- _Text excerpt_
# 265-35-18 tyre pressures



## bazza1 (Aug 18, 2007)

Hi Everyone,

My new rims are shod with 265-35-18's.

The previous owner ran them at 32 psi, is this ok ?


Baz ..................


----------



## Cliff J (Jan 8, 2008)

I ran mine a little lower, around 26psi, it helped to grip the road a bit better. I found at 32ish psi that it was very easy to spin the wheels up.


----------



## rasonline (Mar 24, 2005)

i'm not sure about the imperial scale.. i have mine at around 2.2bar to 2.5bar depending on conditions. never go above 2.5bar as the ride becomes too bumpy and loss of traction  (but i do have aftermarket suspension which is ROCK hard)


----------



## bigkev (Mar 2, 2008)

32 psi is a good starting point but its best to try different pressures out and find out what suits you best

:thumbsup:


----------



## NISMO-GTR (Jan 28, 2006)

i run mine at 30psi, seems to work just fine


----------



## ru' (Feb 18, 2007)

- _Parts of the exercise_
[a] From the tyre pressure thread above, write out the passage starting with "## rasonline (Mar" and going on through "is ROCK hard)".
[b] In the tyre pressure thread, what did Cliff J find happened at around 32 psi?

Target position records
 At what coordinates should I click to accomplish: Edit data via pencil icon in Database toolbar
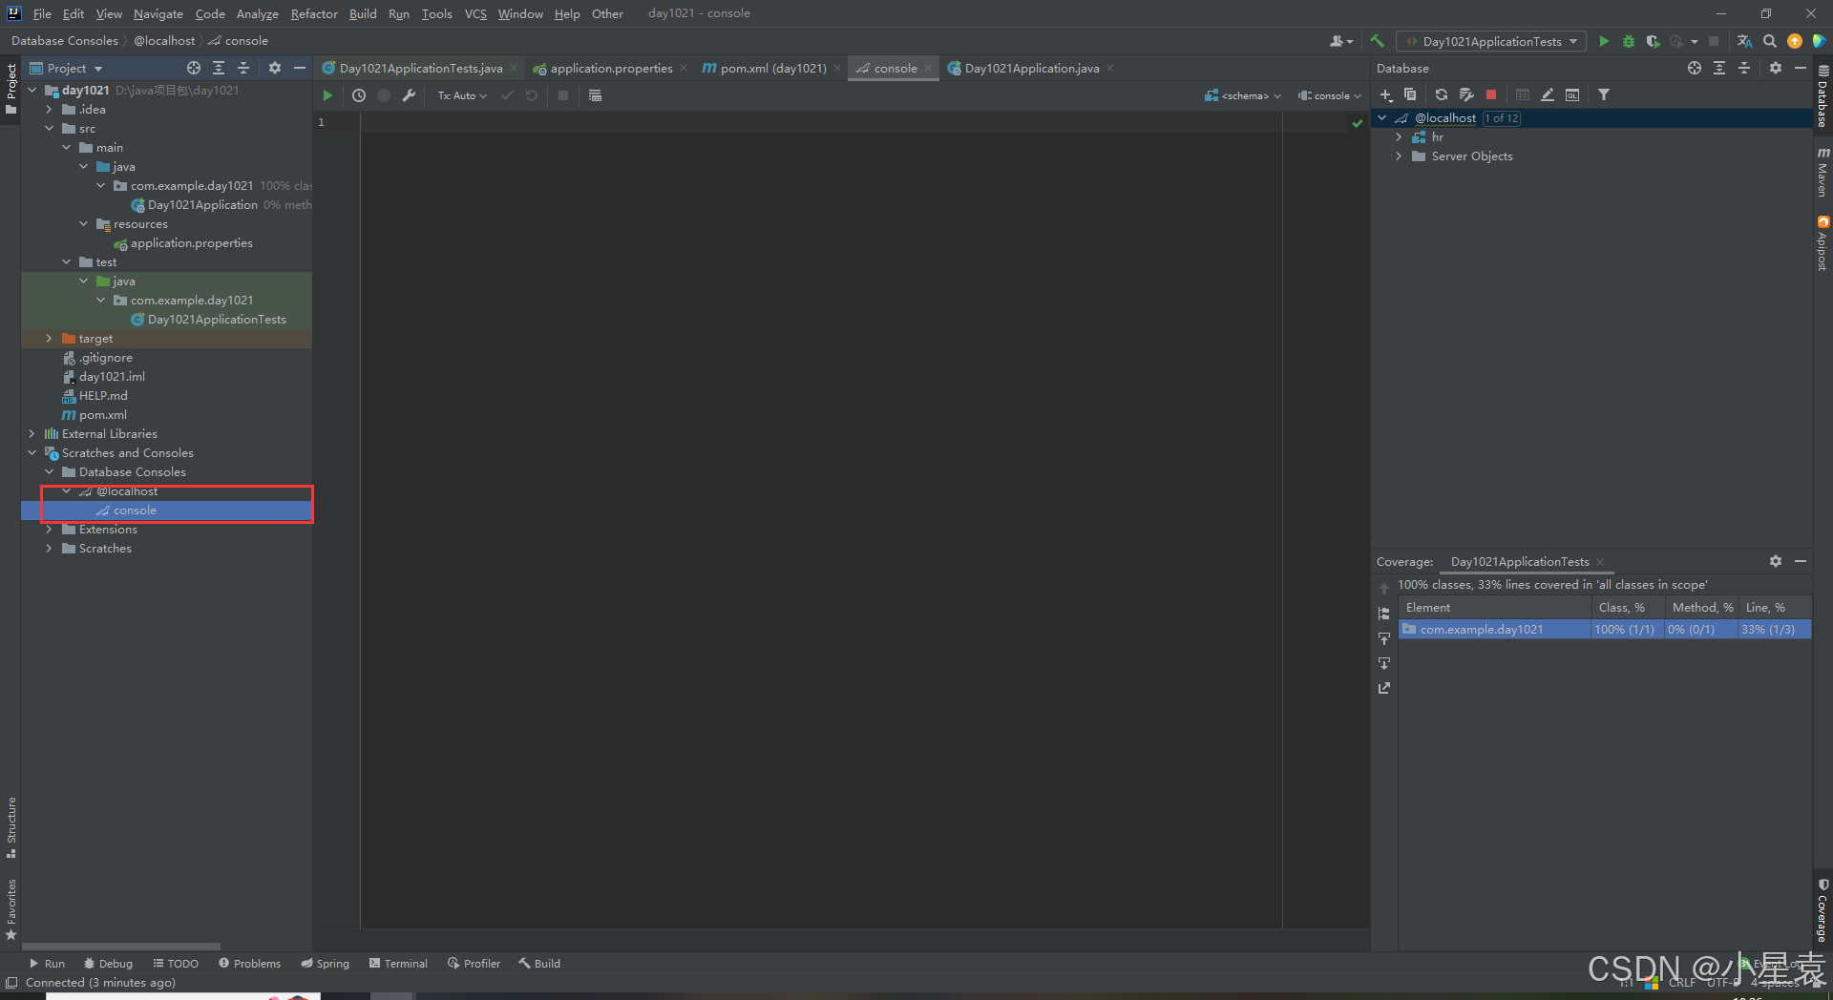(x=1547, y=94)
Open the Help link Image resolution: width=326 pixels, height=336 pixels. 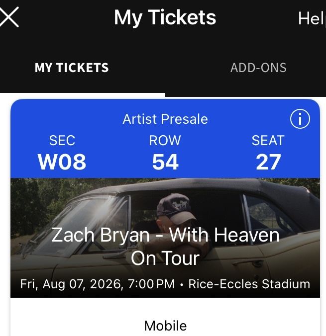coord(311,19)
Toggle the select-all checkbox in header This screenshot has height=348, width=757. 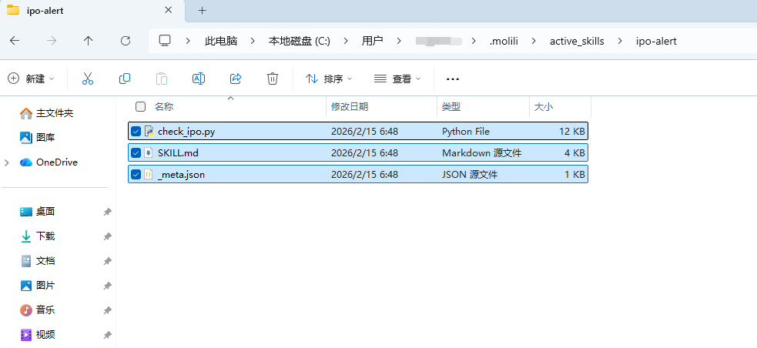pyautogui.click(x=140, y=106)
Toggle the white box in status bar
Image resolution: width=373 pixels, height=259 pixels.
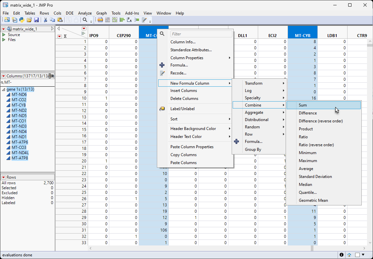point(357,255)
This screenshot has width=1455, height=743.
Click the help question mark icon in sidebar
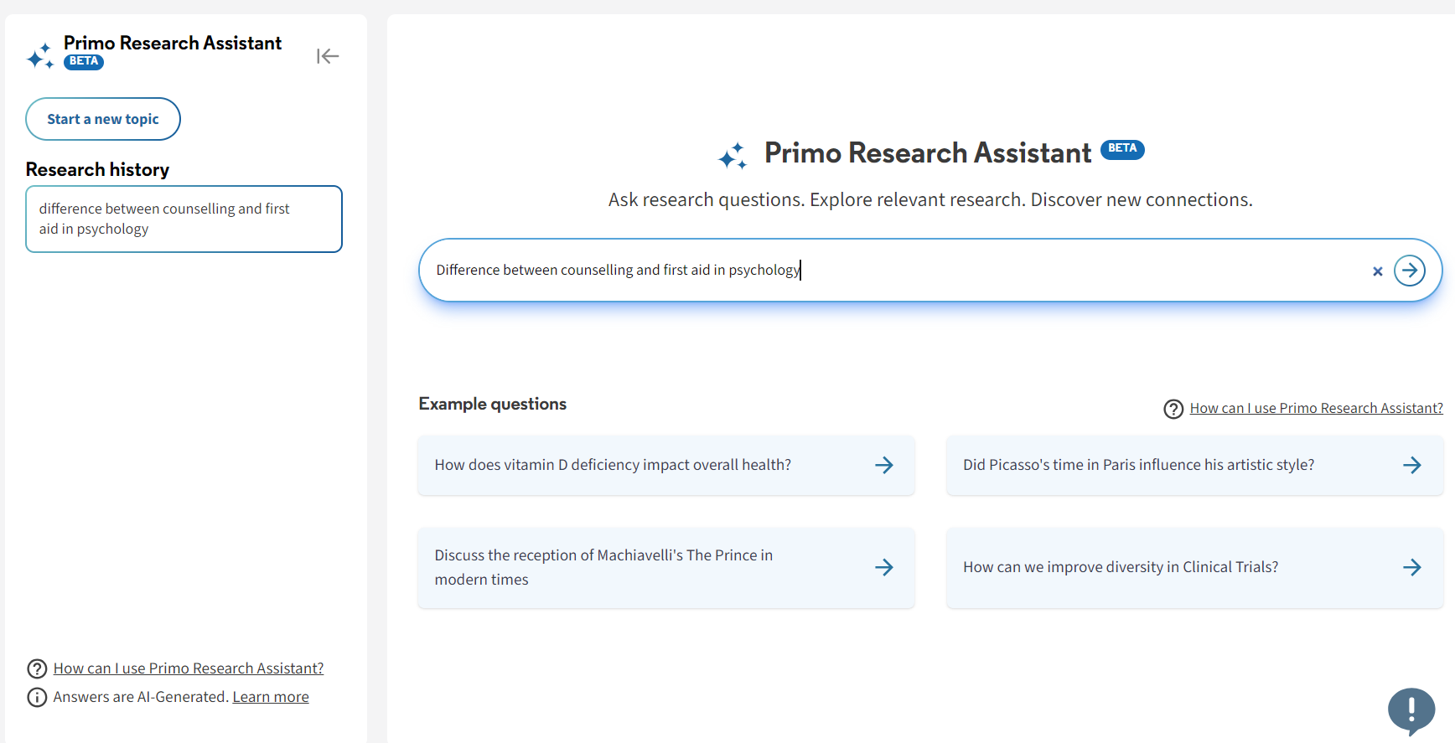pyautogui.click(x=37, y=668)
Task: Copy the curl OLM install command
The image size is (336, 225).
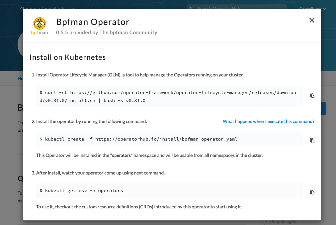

- _Task answers_
[a]
## rasonline (Mar 24, 2005)

i'm not sure about the imperial scale.. i have mine at around 2.2bar to 2.5bar depending on conditions. never go above 2.5bar as the ride becomes too bumpy and loss of traction  (but i do have aftermarket suspension which is ROCK hard)

[b] It was very easy to spin the wheels up.